Peer-graded Assignment: Course Project Week 2

The goal of this assignment is to explore the data from a personal activity monitoring device. This device collects data at 5 minute intervals through out the day. The data consists of two months of data from an anonymous individual collected during the months of October and November, 2012 and include the number of steps taken in 5 minute intervals each day.

This assignment consists of the following 5 tasks.

1. Loading and preprocessing the data

It is required that data source file is already in a working directory. I check if the source file is unzipped and if it is not - I unzip it and load the data. Then I delete NA observations, since I do not need it for calculations.

if (!file.exists("activity.csv") ) {
        unzip("activity.zip")
}
raw_data <- read.csv("activity.csv", header = TRUE)
main_data <- na.omit(raw_data)

Then I explore the data with functions ‘str’, ‘head’, ‘tail’, ‘table’ (for each column) in order to get aquianted with it.

2. What is mean total number of steps taken per day?

I calculate the total number of steps taken per day as a data frame with 2 columns: day and sum.

steps_per_day <- aggregate(main_data$steps, by = list(Steps.Date = main_data$date), FUN = "sum")

Then I make a histogram with the frequency ot total numbers

hist(steps_per_day$x, col = "green", 
     breaks = 20,
     main = "Total number of steps taken each day",
     xlab = "Number of steps per day")

And I calculate the mean and median of the total number of steps

mean_steps <- mean(steps_per_day[,2])
print (mean_steps)

[1] 10766.19

median_steps <- median(steps_per_day[,2])
print (median_steps)

[1] 10765

3. What is the average daily activity pattern?

At first, we can look at the plot of the number of steps taken averaged across all days, along all 5-min intervals

avaraged_day <- aggregate(main_data$steps, 
                          by = list(Interval = main_data$interval), 
                          FUN = "mean")
plot(avaraged_day$Interval, avaraged_day$x, type = "l", 
     main = "Average daily activity pattern", 
     ylab = "Avarage number of steps taken", 
     xlab = "5-min intervals")

Then we define the interval with the maximum number of steps

interval_row <- which.max(avaraged_day$x)
max_interval <- avaraged_day[interval_row,1]
print (max_interval)

[1] 835

4. Imputing missing values

I calculate the total number of NA values in the dataset

NA_number <- length(which(is.na(raw_data$steps)))
print (NA_number)

[1] 2304

For substituting NA values I use simple ‘impute’ function in ‘Hmisc’ package (it is implied that this package is installed). I create a new dataset with the missing data filled in.

library(Hmisc)
raw_data_filled <- raw_data
raw_data_filled$steps <- impute(raw_data$steps, fun=mean)
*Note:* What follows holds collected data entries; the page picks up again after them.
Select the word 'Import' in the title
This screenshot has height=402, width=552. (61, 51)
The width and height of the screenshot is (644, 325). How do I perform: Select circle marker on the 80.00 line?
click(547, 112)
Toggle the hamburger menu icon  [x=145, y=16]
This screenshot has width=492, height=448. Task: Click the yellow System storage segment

Then I make histogram with the new frequencies of total number of steps after imputing.

steps_per_day_noNA <- aggregate(raw_data_filled$steps, 
                                by = list(Steps.Date = raw_data_filled$date), 
                                FUN = "sum")
hist(steps_per_day_noNA$x, col = "green", 
     breaks = 20,
     main = "Total number of steps taken each day (filled data)",
     xlab = "Number of steps per day")

And I calculate the new mean and median of the total number of steps after imputing.

mean_steps_noNA <- mean(steps_per_day_noNA[,2])
print (mean_steps_noNA)

[1] 10766.19

median_steps_noNA <- median(steps_per_day_noNA[,2])
print (median_steps_noNA)

[1] 10766.19

As we can see, new figures are almost the same as before filling NA values. The median has changed a bit and became equal to the mean.
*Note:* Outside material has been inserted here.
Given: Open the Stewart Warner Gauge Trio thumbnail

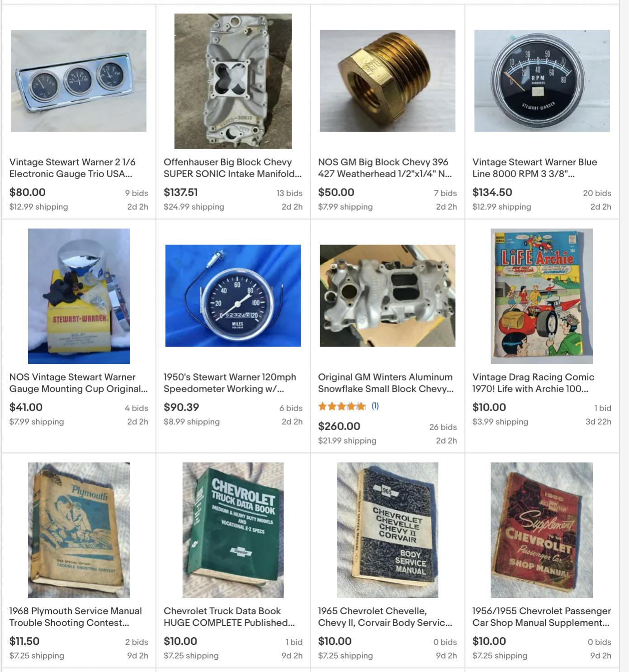Looking at the screenshot, I should click(x=79, y=81).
5. Are there differences in activity patterns between weekdays and weekends?

To answer this question I need to create a new variable in the dataset indicating whether a given date is a weekday or weekend day (Russian language in code is due to the reason that weekday names are presented in the locale in R).

raw_data_filled$date <- as.Date(raw_data_filled$date)
raw_data_filled$weekday <- weekdays(raw_data_filled$date)
raw_data_filled$day_type <- ifelse(raw_data_filled$weekday=="суббота" |
                                           raw_data_filled$weekday=="воскресенье","Weekend","Weekday")
raw_data_filled$day_type <- factor(raw_data_filled$day_type)

Finally, I plot the number of steps for all 5-min intervals, averaged across weekdays and weekends separately.

day_types_data <- aggregate(steps ~ interval + day_type, data=raw_data_filled, mean)

library(ggplot2)
ggplot(day_types_data, aes(interval, steps)) + 
        geom_line() + 
        facet_grid(day_type ~ .) +
        xlab("5-minute intervals") + 
        ylab("Avarage number of steps taken") +
        ggtitle("Weekdays and weekends activity patterns")

As we can see, the number of steps on weekends higher on average during the day, but the peak in the morning is higher on weekdays.